◆ WRITTEN TASK ◆
Output the following lines verbatim, from the start of the lines through the line containing "nav-project: Project is", with both ends included.

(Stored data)
>>
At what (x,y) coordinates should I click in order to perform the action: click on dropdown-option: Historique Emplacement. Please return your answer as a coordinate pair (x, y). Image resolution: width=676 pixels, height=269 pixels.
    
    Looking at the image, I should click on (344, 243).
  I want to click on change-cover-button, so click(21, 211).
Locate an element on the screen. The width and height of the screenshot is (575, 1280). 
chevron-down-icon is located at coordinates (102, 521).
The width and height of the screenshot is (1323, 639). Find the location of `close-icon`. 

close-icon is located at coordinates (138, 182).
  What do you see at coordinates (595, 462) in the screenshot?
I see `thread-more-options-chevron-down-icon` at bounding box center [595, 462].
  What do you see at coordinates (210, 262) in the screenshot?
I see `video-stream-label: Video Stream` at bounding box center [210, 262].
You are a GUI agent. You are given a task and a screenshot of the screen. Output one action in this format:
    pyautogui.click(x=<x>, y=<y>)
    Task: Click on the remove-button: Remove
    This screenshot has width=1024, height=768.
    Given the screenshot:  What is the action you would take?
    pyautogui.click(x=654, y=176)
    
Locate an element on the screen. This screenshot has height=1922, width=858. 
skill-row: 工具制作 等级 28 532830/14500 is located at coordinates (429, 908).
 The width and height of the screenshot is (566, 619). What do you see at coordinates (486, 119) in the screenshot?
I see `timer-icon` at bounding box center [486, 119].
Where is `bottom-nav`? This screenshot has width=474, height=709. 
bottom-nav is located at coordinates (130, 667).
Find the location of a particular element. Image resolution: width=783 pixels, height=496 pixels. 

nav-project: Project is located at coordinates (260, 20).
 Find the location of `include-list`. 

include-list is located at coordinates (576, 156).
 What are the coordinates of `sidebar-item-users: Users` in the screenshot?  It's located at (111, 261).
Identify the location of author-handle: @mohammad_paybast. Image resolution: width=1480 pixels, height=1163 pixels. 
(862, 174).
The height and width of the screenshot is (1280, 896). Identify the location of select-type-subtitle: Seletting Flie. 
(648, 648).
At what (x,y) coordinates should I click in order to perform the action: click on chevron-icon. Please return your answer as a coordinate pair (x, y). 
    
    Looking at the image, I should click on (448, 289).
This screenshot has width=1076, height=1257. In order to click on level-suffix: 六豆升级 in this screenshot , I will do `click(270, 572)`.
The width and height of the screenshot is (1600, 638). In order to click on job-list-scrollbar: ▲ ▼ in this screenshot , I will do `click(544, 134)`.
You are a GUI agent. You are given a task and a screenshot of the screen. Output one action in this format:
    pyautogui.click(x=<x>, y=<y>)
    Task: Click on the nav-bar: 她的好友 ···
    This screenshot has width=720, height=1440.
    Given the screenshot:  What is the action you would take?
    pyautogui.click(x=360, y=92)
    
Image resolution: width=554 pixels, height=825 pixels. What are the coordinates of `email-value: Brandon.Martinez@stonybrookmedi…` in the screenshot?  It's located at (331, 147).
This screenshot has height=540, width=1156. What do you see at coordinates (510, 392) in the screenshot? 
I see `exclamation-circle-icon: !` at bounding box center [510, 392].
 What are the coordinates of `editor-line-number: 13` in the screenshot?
<<
◆ RESPONSE TO THE EXERCISE ◆
At what (x,y) coordinates should I click in order to perform the action: click on dropdown-option: Historique Emplacement. Please return your answer as a coordinate pair (x, y). Image resolution: width=676 pixels, height=269 pixels.
    
    Looking at the image, I should click on (344, 243).
  I want to click on change-cover-button, so click(21, 211).
Locate an element on the screen. The width and height of the screenshot is (575, 1280). 
chevron-down-icon is located at coordinates (102, 521).
The width and height of the screenshot is (1323, 639). Find the location of `close-icon`. 

close-icon is located at coordinates (138, 182).
  What do you see at coordinates (595, 462) in the screenshot?
I see `thread-more-options-chevron-down-icon` at bounding box center [595, 462].
  What do you see at coordinates (210, 262) in the screenshot?
I see `video-stream-label: Video Stream` at bounding box center [210, 262].
You are a GUI agent. You are given a task and a screenshot of the screen. Output one action in this format:
    pyautogui.click(x=<x>, y=<y>)
    Task: Click on the remove-button: Remove
    This screenshot has width=1024, height=768.
    Given the screenshot:  What is the action you would take?
    pyautogui.click(x=654, y=176)
    
Locate an element on the screen. This screenshot has height=1922, width=858. 
skill-row: 工具制作 等级 28 532830/14500 is located at coordinates (429, 908).
 The width and height of the screenshot is (566, 619). What do you see at coordinates (486, 119) in the screenshot?
I see `timer-icon` at bounding box center [486, 119].
Where is `bottom-nav`? This screenshot has width=474, height=709. 
bottom-nav is located at coordinates (130, 667).
Find the location of a particular element. Image resolution: width=783 pixels, height=496 pixels. 

nav-project: Project is located at coordinates (260, 20).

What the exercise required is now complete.